Isso NÃO é liberdade de expressão, isso NÃO é informação. Isso é desrespeito e falta de humanidade. 

Hoje, todo nosso amor vai pra XXXXX. Tudo o que podemos fazer é isso: abraça-la, acolhê-la, mesmo sabendo como é limitada nossa capacidade de ajudar, diante de tanta dor. Mas, aproveitando a solidariedade que aflorou entre os colegas jornalistas, peço algo mais: uma reflexão ética sobre nossas práticas. Uma mudança real.

Roberta Gomes
É claro e nítido que aqui no Maranhão o tal jornalismo feito em blogs está longe de ser JORNALISMO. Não existe padrão de emissoras para não divulgar suicídios.Desde que comecei a estudar Jornalismo sempre soube que existe um PADRÃO JORNALÍSTICO de que não divulgamos suicídio em nenhuma circunstância. 

Mas o que estamos vendo é um total descompromisso, não apenas com o jornalismo (muitos não são e os que são estão esquecendo do que aprenderam), mas com a vida, com o sentimento do outro, com a humanidade. 
Além de noticiar, estampar fotos. É absurdo, enojante, desrespeitoso no mais alto grau. 

São ações como esta que deixa às claras: não há compromisso com o fazer jornalístico, não há compromisso com a função social que o jornalismo deve ter, não há compromisso com nada.
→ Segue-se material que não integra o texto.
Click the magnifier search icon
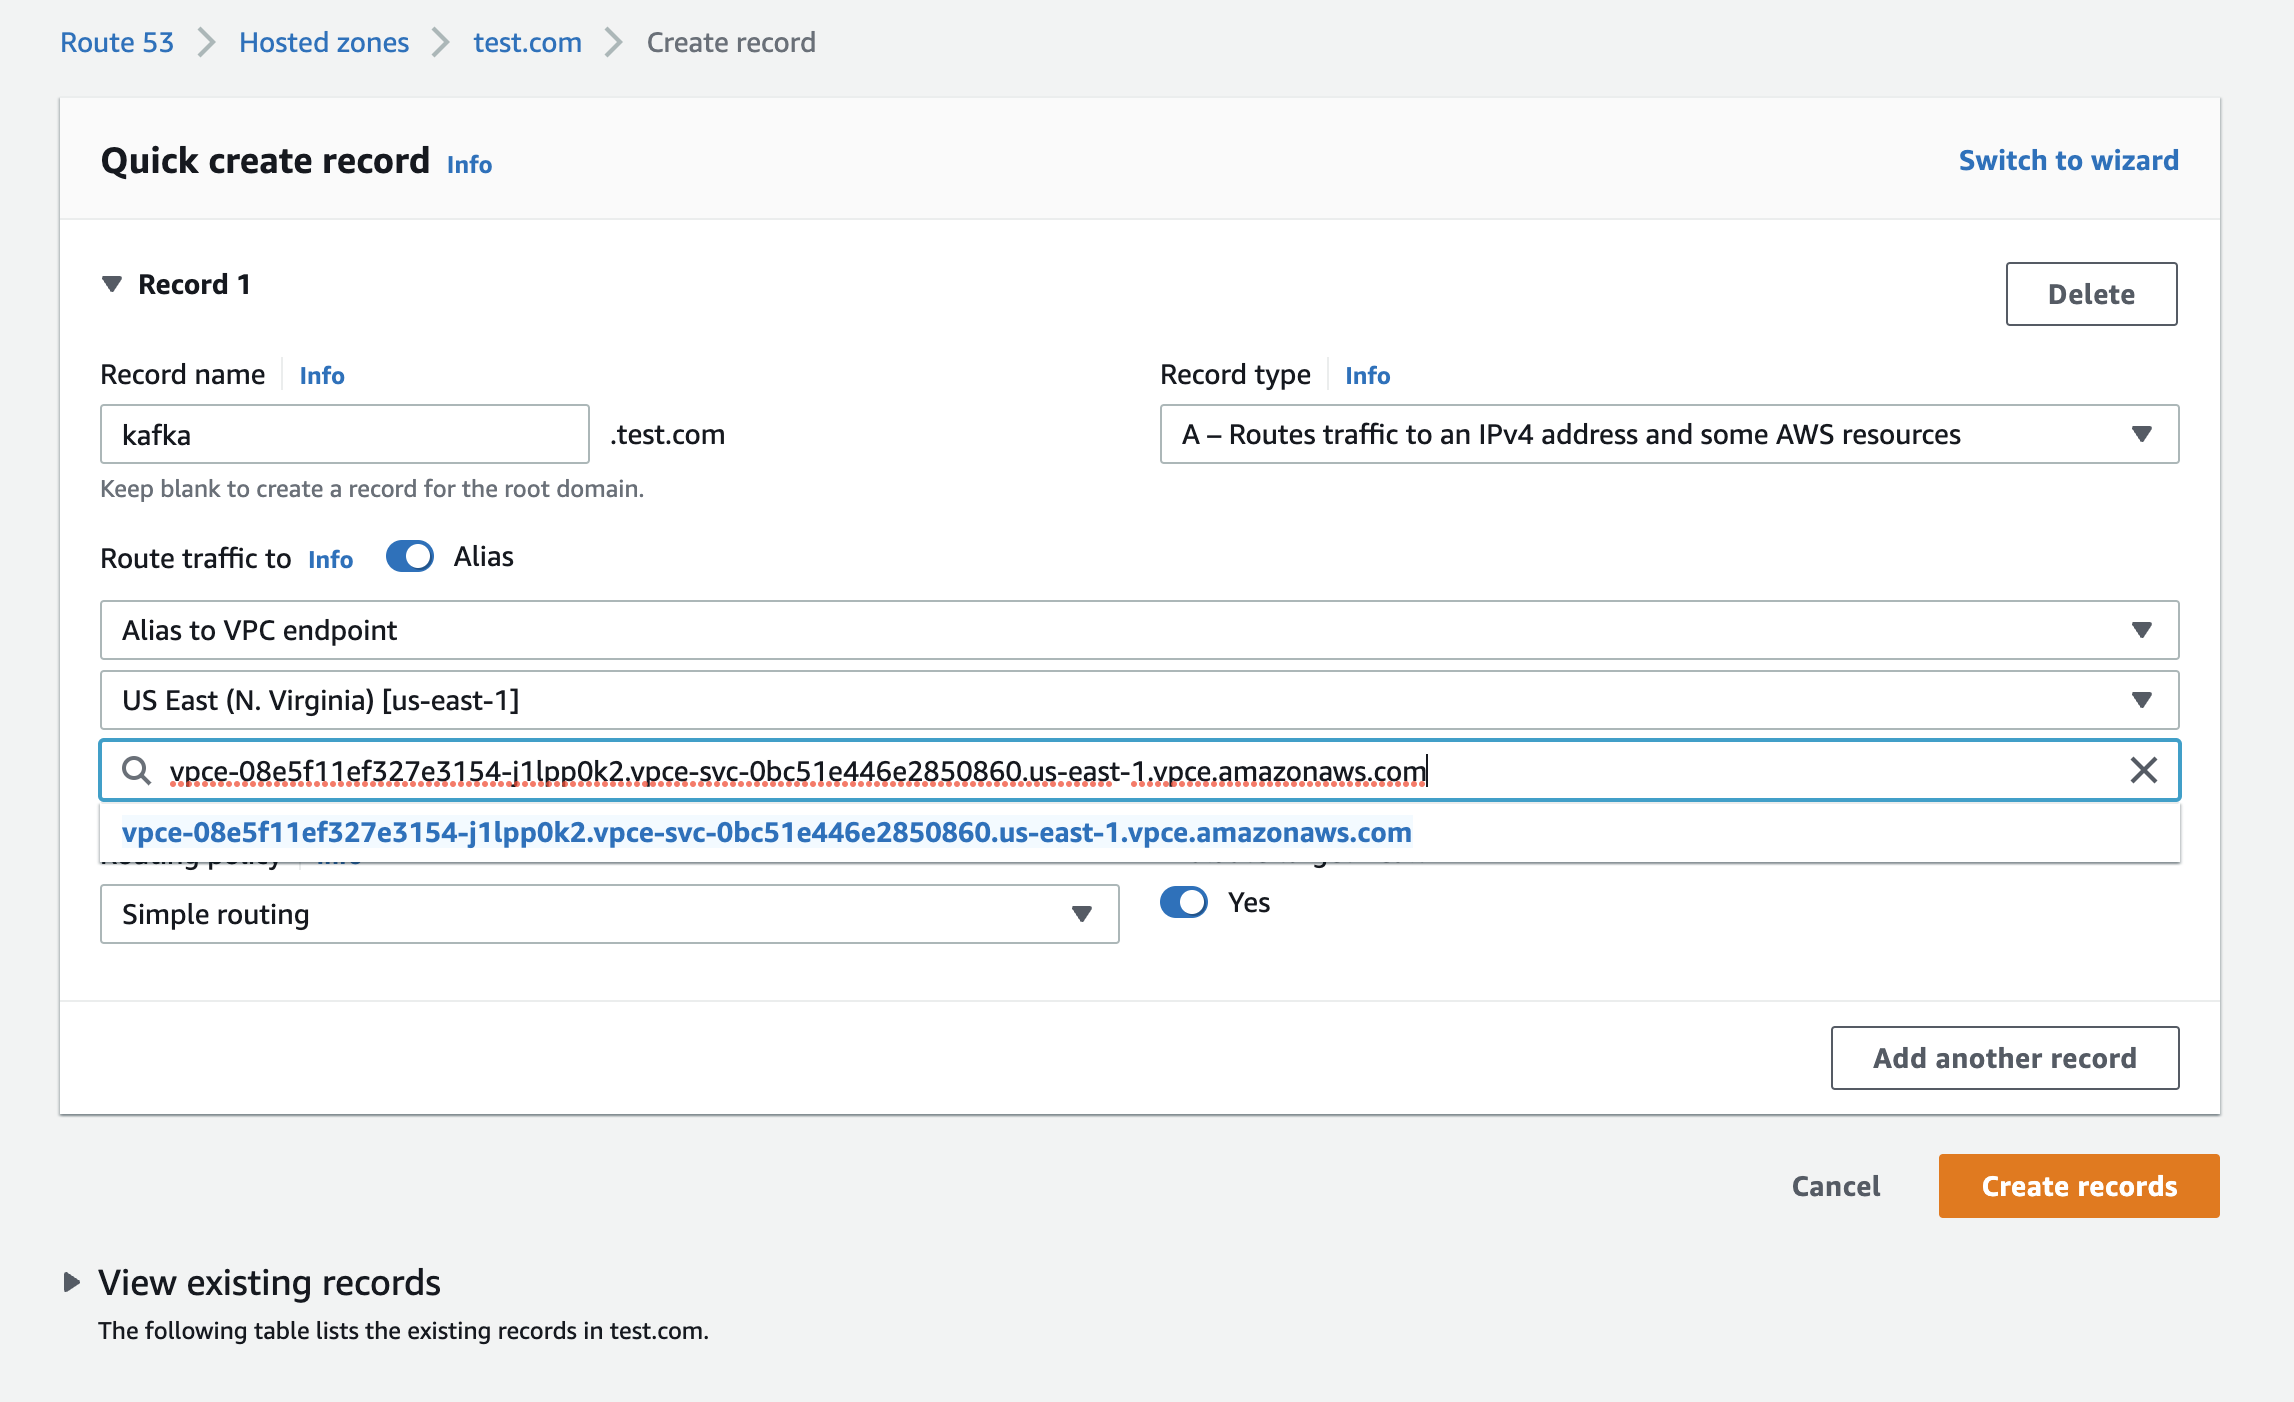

Portanto, como dar credibilidade a páginas, sites, blogs (como quiserem chamar) que prestam um desserviço à sociedade e que não têm qualquer sinal de respeito por ninguém?!

De há muito queria externar meu descontento, para ser mais branda, com esse tipo de prática, pautada na irresponsabilidade. 

Hoje, especificamente hoje, quando temos uma situação delicada que envolve uma colega jornalista, temos mais exemplos dessa falta de humanidade e desrespeito. E não venham dizer que se soubessem que era jornalista, não teriam feito, porque o mesmo deveria ocorrer com qualquer pessoa, sendo jornalista ou não.

Infelizmente, alimenta-se em um mundinho de muito dinheiro e poder esse círculo vicioso. E assim vemos o nosso jornalismo agonizar, muitas vezes morrendo, muitas vezes suicidando-se.